Table 3.
AF Performance
| AF methods | N | MAE, % | Average error, % | Range errors, % | Linear regression | R2 |
|---|---|---|---|---|---|---|
| No duplicated primer sites | ||||||
| AMP base versus CE | 49 | 1.95 | 0.95 | −7.0 to 9.0 | 1.02x + 0.005 | 0.980 |
| AMP raw versus CE | 49 | 2.19 | 1.09 | −7.2 to 9.9 | 1.04x + 0.004 | 0.978 |
| AMP deduplication versus CE | 49 | 8.99 | 8.30 | −16.3 to 23.2 | 0.94x + 0.093 | 0.859 |
| AMP standard versus CE | 34 | 13.99 | −13.61 | −76.6 to 2.8 | 0.20x + 0.025 | 0.296 |
| ITD size < 40 bp | 21 | 0.51x + 0.007 | 0.926 | |||
| ITD size 40–60 bp | 13 | 0.09x + 0.009 | 0.400 | |||
| TSCA versus CE | 74 | 2.53 | 0.83 | −13.7 to 11.1 | 1.04x − 0.001 | 0.983 |
| TSCA versus HC | 5 | 3.26 | −0.05 | −6.3% to 7.1 | 1.05x − 0.010 | 0.889 |
| ITDs with duplicated primer sites | ||||||
| AMP base versus CE | 15 | 9.73 | −9.70 | −24.9 to 0.3 | 0.59x − 0.005 | 0.843 |
| AMP adjusted versus CE | 15 | 6.21 | 1.48 | −10.3 to 16.3 | 0.99x + 0.017 | 0.801 |
AF estimates were compared under various methods within clinical next-generation sequencing panels (AMP and TSCA) versus CE or HC. Only ITDs detected by both AMP/TSCA and CE/HC were included.
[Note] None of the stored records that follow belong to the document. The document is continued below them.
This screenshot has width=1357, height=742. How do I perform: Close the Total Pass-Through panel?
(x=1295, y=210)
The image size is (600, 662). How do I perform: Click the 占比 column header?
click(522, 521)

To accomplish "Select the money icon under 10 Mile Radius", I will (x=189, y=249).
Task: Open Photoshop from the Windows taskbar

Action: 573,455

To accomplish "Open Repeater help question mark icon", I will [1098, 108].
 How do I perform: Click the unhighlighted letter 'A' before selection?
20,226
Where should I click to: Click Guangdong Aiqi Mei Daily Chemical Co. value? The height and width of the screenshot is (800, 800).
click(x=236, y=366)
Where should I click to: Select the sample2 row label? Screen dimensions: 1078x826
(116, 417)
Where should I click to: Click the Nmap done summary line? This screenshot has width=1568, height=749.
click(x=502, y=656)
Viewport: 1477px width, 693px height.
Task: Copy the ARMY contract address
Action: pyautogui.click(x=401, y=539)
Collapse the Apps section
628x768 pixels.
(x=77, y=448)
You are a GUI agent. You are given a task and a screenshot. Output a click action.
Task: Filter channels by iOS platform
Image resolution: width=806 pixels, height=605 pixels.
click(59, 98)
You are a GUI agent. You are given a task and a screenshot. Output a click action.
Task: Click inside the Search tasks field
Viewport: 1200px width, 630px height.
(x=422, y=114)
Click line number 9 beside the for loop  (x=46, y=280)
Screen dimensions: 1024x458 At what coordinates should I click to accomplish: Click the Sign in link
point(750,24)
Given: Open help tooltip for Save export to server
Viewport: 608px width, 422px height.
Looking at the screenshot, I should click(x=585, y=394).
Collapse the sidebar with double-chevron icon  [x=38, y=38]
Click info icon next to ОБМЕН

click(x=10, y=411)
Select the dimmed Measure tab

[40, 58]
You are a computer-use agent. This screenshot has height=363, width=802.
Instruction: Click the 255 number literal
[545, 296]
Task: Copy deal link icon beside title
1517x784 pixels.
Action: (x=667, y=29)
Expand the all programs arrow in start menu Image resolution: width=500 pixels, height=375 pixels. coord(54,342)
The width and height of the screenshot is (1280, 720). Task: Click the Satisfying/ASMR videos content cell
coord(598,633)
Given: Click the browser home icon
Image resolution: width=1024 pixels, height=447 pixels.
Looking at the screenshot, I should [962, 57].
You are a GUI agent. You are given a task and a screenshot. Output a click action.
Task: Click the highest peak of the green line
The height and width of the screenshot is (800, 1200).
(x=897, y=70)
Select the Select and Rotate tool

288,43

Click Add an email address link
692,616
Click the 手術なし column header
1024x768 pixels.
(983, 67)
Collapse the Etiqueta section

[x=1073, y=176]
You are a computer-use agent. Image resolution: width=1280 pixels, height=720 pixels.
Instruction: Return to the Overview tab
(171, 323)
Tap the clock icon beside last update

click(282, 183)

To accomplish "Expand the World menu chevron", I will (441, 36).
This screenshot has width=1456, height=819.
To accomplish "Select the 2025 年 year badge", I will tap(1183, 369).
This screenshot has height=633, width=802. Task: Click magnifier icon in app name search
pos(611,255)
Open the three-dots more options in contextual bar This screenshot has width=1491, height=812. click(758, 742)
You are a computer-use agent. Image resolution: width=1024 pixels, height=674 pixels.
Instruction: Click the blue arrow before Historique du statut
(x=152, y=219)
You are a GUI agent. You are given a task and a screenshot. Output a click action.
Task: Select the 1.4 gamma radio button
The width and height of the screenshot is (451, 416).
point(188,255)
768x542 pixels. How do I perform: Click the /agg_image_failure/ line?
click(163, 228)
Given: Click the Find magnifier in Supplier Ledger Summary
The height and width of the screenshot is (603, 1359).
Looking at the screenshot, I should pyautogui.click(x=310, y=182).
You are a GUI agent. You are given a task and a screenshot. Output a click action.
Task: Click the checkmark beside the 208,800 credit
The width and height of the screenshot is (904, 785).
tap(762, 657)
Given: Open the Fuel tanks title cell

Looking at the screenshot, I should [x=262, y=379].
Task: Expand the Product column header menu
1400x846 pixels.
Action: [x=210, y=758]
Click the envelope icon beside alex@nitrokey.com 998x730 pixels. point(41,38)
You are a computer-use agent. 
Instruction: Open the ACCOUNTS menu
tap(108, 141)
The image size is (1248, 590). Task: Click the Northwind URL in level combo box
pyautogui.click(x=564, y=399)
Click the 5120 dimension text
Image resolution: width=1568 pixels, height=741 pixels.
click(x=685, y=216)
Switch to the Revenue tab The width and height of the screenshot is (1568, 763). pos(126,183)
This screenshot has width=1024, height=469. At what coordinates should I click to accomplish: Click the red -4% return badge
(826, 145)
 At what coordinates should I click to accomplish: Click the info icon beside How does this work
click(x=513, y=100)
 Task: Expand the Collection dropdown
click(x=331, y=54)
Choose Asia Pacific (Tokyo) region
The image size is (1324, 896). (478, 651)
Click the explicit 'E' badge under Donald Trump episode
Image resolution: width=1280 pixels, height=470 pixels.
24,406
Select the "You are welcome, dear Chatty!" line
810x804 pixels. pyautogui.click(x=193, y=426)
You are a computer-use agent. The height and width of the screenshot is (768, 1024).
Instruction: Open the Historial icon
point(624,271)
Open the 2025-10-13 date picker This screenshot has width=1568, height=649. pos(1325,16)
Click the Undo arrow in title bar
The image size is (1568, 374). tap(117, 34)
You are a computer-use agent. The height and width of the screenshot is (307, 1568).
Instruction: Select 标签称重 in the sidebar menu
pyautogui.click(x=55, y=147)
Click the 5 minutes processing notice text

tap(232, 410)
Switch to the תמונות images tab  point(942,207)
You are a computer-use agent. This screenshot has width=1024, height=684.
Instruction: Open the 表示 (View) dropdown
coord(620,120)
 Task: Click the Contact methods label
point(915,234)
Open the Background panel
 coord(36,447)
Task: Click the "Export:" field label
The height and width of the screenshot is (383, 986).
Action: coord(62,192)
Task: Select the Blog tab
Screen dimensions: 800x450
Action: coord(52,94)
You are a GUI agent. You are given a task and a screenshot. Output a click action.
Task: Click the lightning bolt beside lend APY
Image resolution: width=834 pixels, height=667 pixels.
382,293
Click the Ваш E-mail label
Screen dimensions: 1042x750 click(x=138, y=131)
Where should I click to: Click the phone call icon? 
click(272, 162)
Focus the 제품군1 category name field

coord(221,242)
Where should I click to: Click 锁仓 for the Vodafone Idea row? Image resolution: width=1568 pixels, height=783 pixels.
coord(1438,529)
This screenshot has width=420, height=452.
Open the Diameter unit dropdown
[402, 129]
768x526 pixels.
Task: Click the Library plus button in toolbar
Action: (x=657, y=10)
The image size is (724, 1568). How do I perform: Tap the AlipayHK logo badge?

Not utilizing unique molecular identifiers (AMP raw) had relatively minimal effect for ITDs without duplicated primer sites. A simple AF adjustment for ITDs with duplicated primer sites improved the linear regression slope from considerably <1 (AMP base), indicative of underestimation, to near 1 (AMP adjusted); however R2 remained moderate.
AF, allelic fraction; AMP, anchored multiplex PCR; CE, capillary electrophoresis; HC, hybrid-capture; ITD, internal tandem duplication; MAE, mean absolute error; TSCA, TruSeq Custom Amplicon.